* _Assignment_
From the line containing "Where should I" down to the last line of the listing, quote everything word for word, and nothing else, keeping pictures out.

* _Records for processing_
# # #
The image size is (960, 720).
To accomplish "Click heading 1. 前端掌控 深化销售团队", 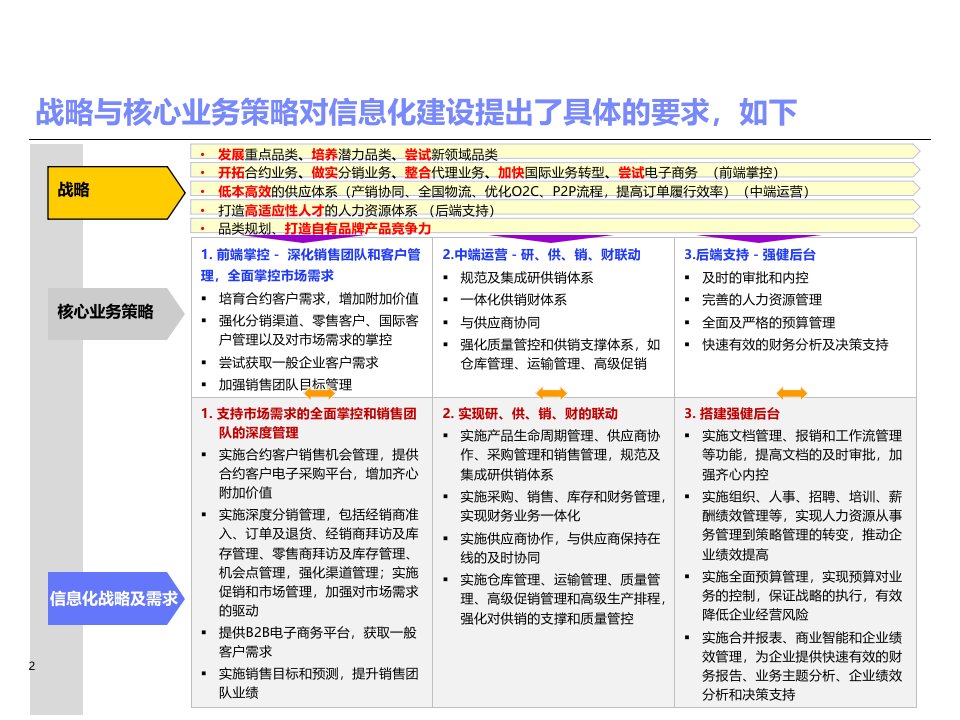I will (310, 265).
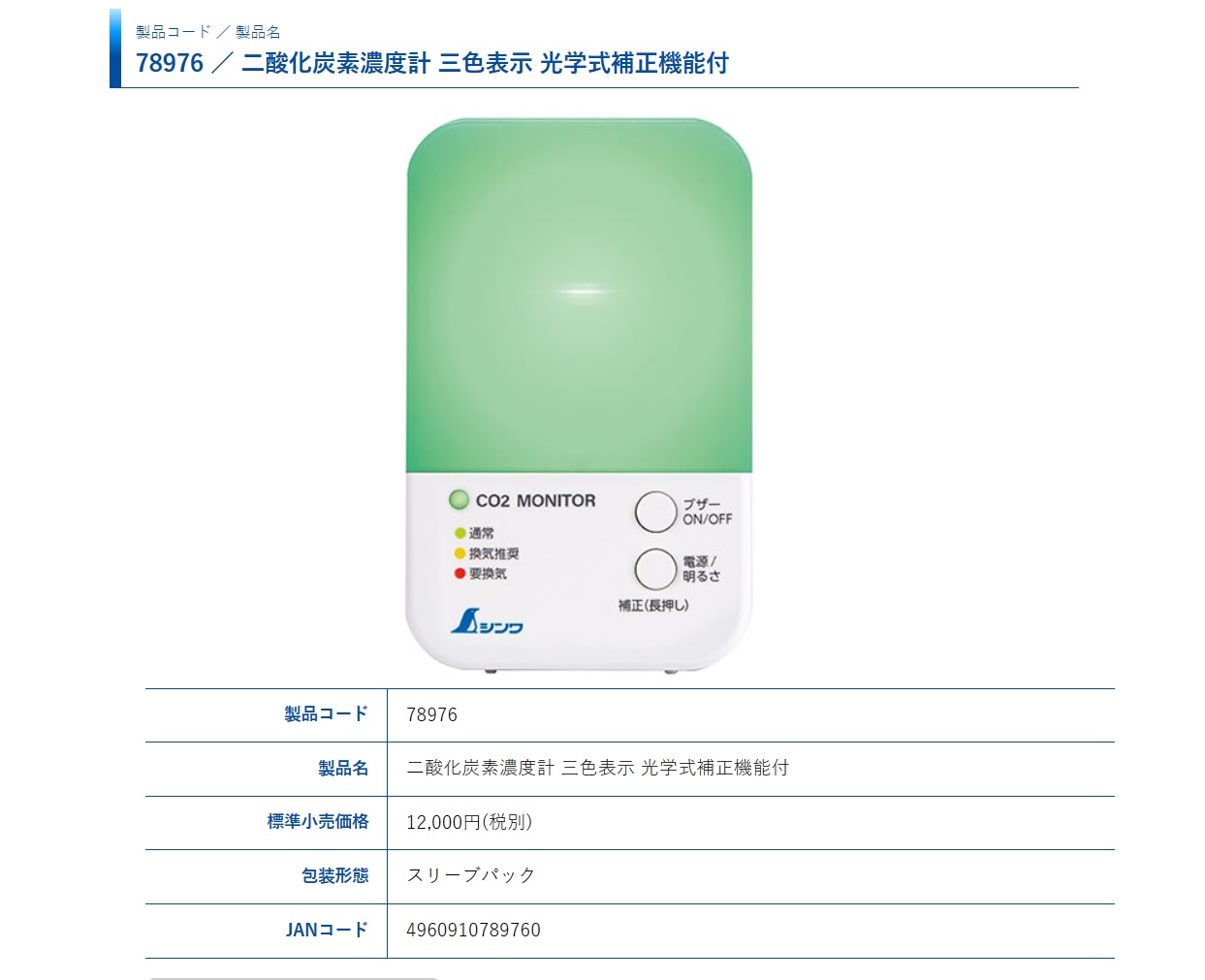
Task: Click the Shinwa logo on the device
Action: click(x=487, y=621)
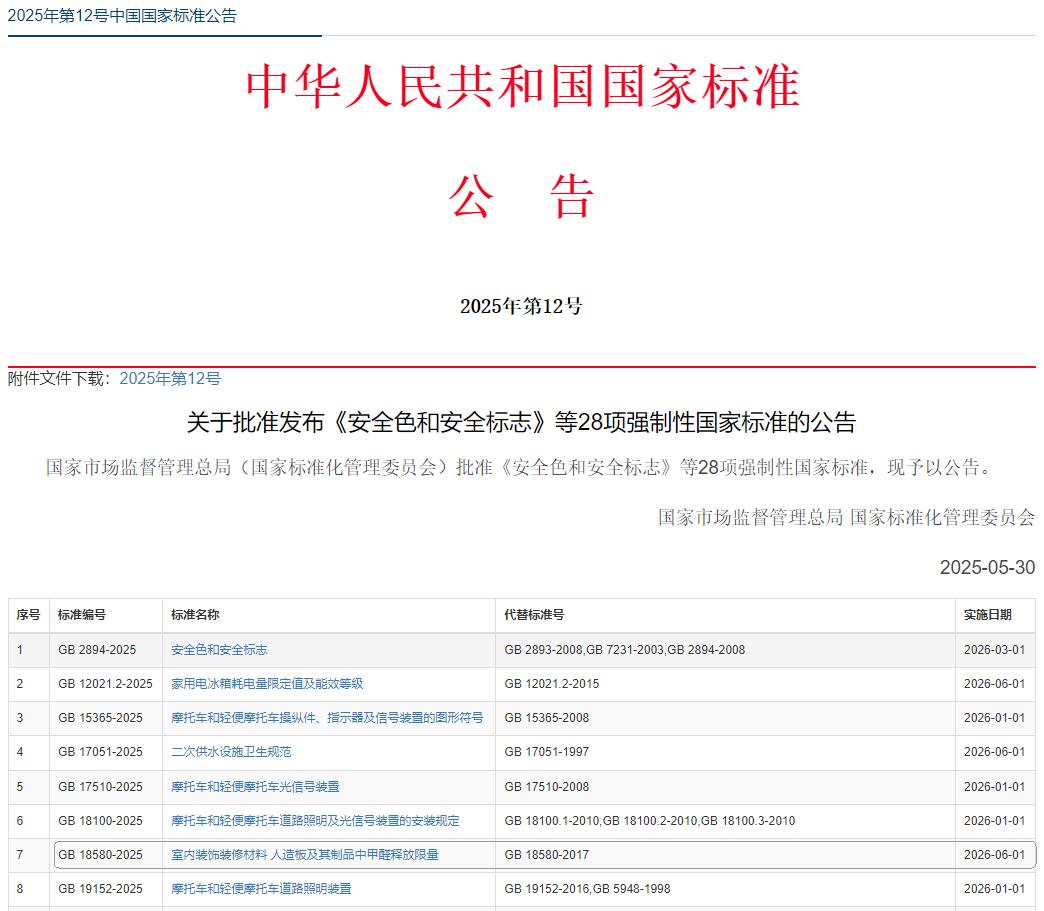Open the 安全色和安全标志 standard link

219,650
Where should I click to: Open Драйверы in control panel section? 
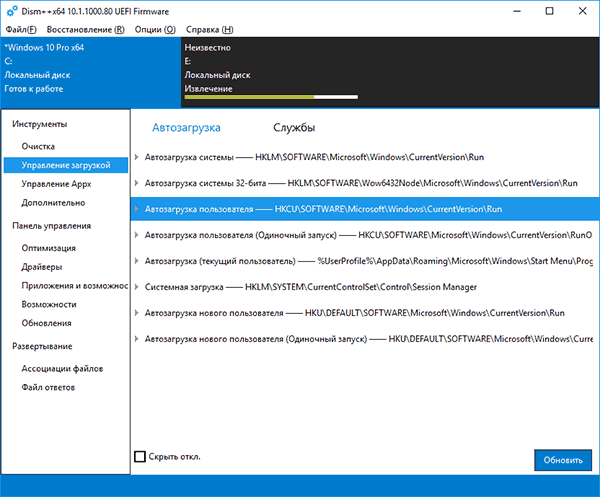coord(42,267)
# # #
* _Completed task_
Where should I click to: Open Драйверы in control panel section? 
coord(42,267)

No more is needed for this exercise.